▶ [Problem to work on]
Only the lines from the one with "Given: Click the" to the end of the data below should be given again, exactly, with both ends included and pictures omitted.
<<<<
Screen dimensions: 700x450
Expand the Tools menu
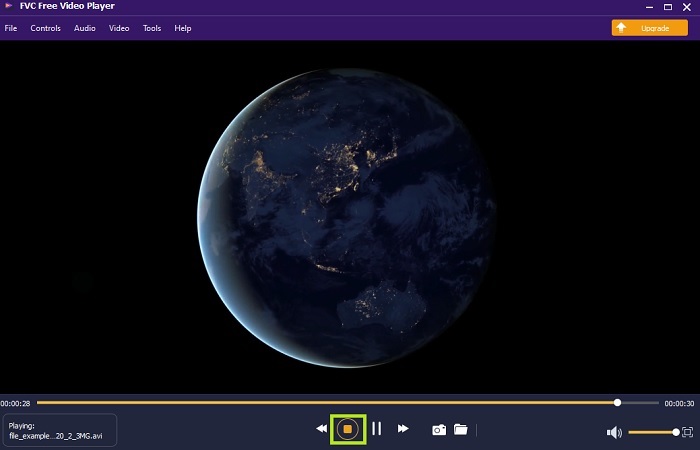[152, 28]
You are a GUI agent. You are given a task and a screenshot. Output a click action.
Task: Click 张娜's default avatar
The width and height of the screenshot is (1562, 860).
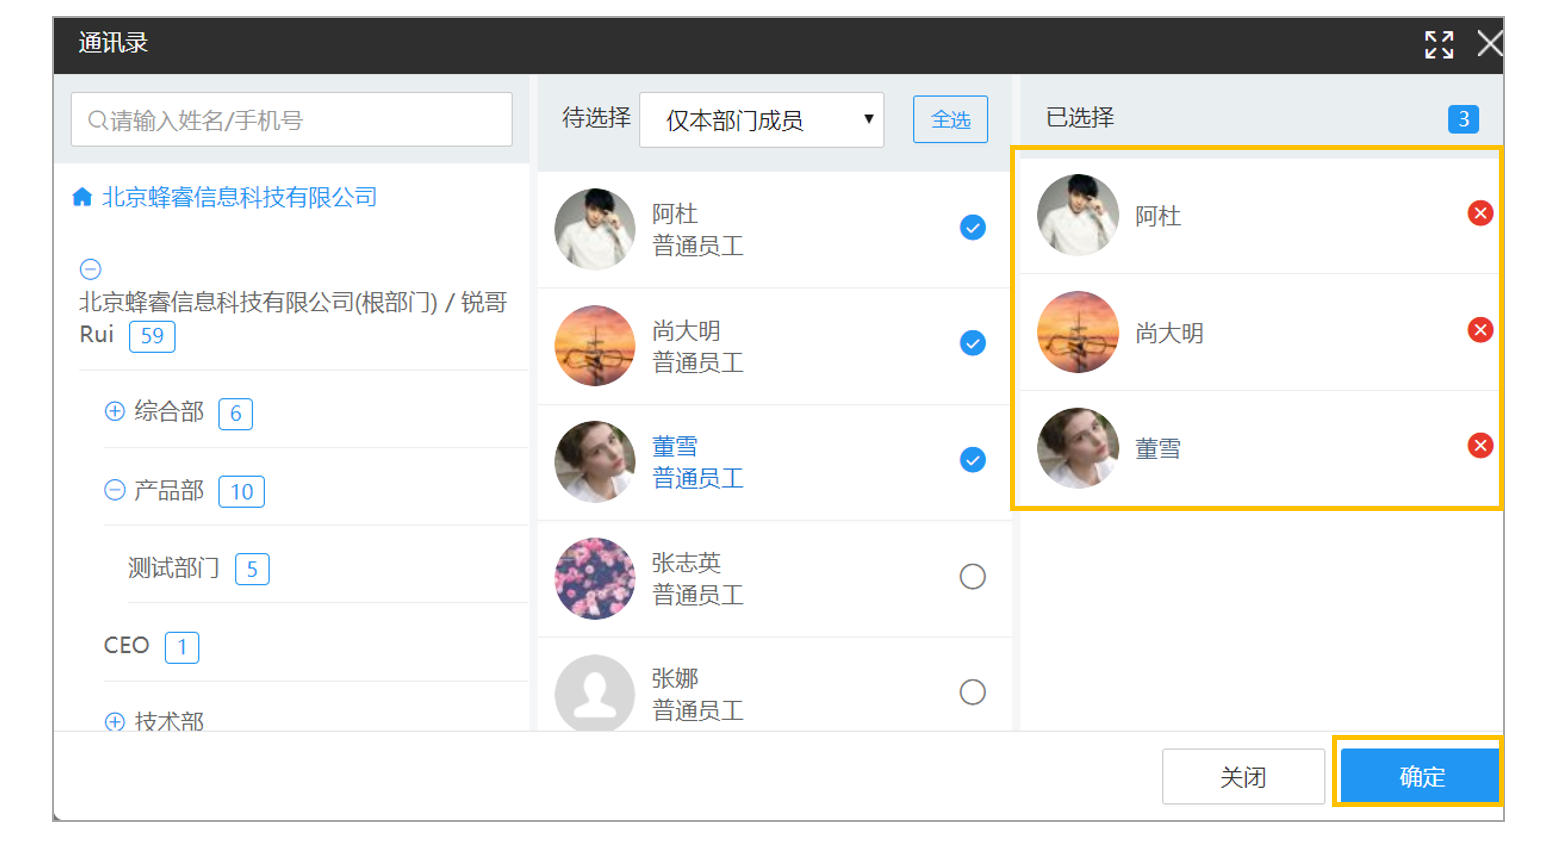[595, 693]
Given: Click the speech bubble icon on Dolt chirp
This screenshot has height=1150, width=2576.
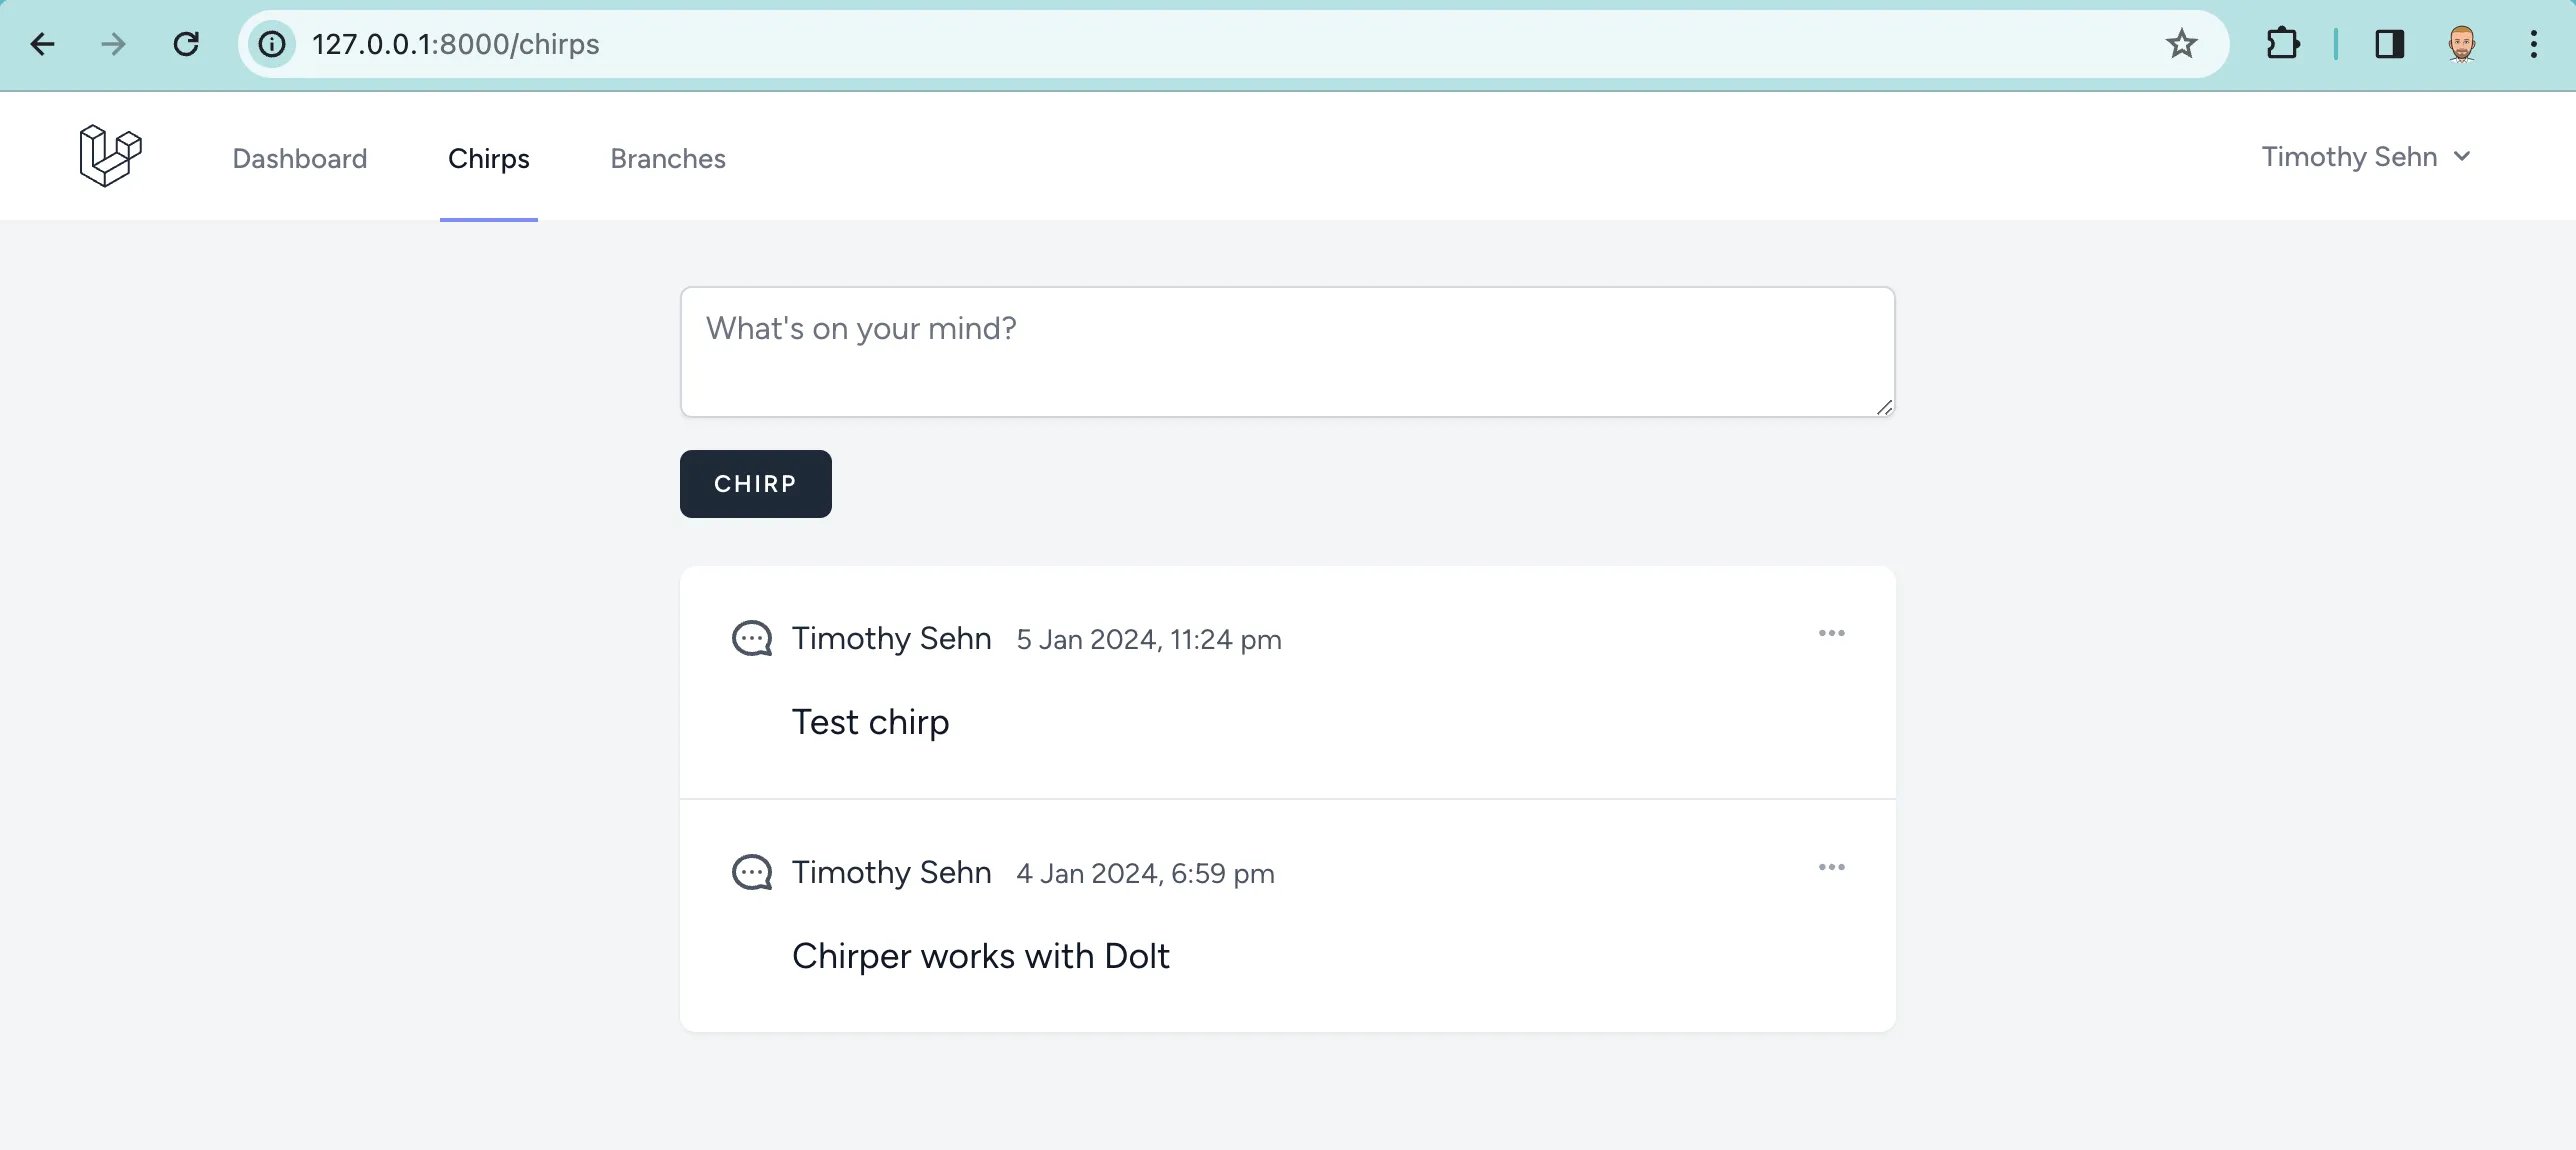Looking at the screenshot, I should (752, 872).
>>>>
▶ [Expected output]
Given: Click the speech bubble icon on Dolt chirp
This screenshot has height=1150, width=2576.
Looking at the screenshot, I should (752, 872).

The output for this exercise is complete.